A few words of Gaelic from Maggie May, and the sentence was never finished.
“I’m afraid, Willie,” said Mackenzie, “your city method of loading guns and our rural way present some slight differences. But away you go and wash, the whole lot of you; dinner will be ready in half-an-hour.”
And dinner was. And such a dinner! Willie felt a happy man now. Clear soup to trifle with as a commencement; then salmon that, but the day before, had been sporting in the clear waters of the sunny Don; partridges, and a small turkey to follow, with all the usual vegetable fixings—what could heart of even so mighty a Nimrod as Willie Munro desire better than that?
. . . . . .
It was long past nine o’clock, and the moon’s rich light was falling on woods and valleys, when the two students, bidding their kindly entertainers good-bye, started to walk home to the old farm of Kilbuie.
“I feel very contented and happy, Sandie,” said Willie, when they at length reached the long loanings, and saw the lights from Kilbuie windows blinking bonnily over the garden. “Very contented and happy. There certainly are a few advantages in living in a city, but, ah! give me a farmer’s life in preference to any. I do believe I shall ask my dad to make me a farmer.”

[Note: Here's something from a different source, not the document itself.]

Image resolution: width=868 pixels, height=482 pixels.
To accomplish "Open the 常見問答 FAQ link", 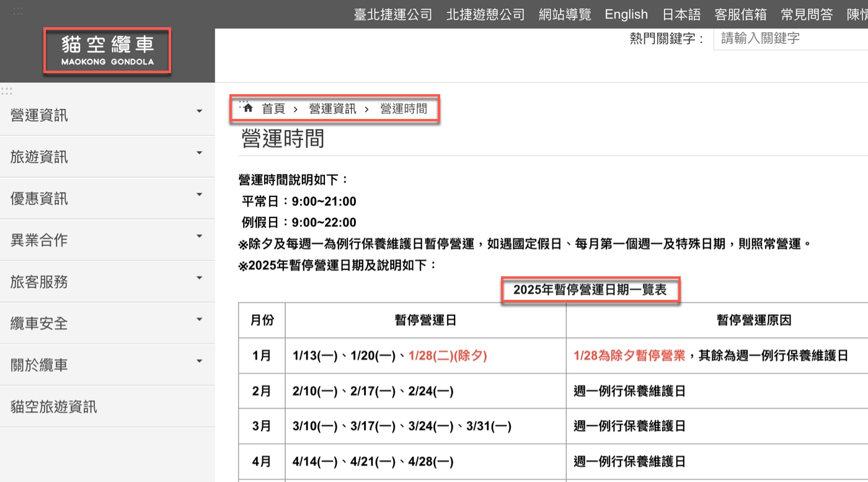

“Well,” sighed Sandie, “it is all right when things go well; but, alas! my dear father has had losses that would have driven many a man distracted. Ha! here comes Tyro to bid us welcome. Down, doggie, down, boy, down. Good dog! did you think we’d never return again any more?”
My English readers will not, I trust, feel shocked when I tell them that the boys really enjoyed the nice little supper that Elsie had spread for them by the roaring kitchen-fire. They were not gluttons, but remember they had had a long walk since dinner, and that the air of the Don-side Highlands is so strong and pure, that to be out in it for even a couple of hours is to secure the appetite of a lion-hunter.
. . . . . .
It was eight o’clock next morning before either awoke, and, considering the exertions of the previous day, this is not to be wondered at. But when they did at last draw the blinds and look out, they were surprised, agreeably or otherwise, to find that, during the night, a heavy snowstorm had fallen, and that the snow was still coming steadily down. There had been no wind, however, and it had not drifted.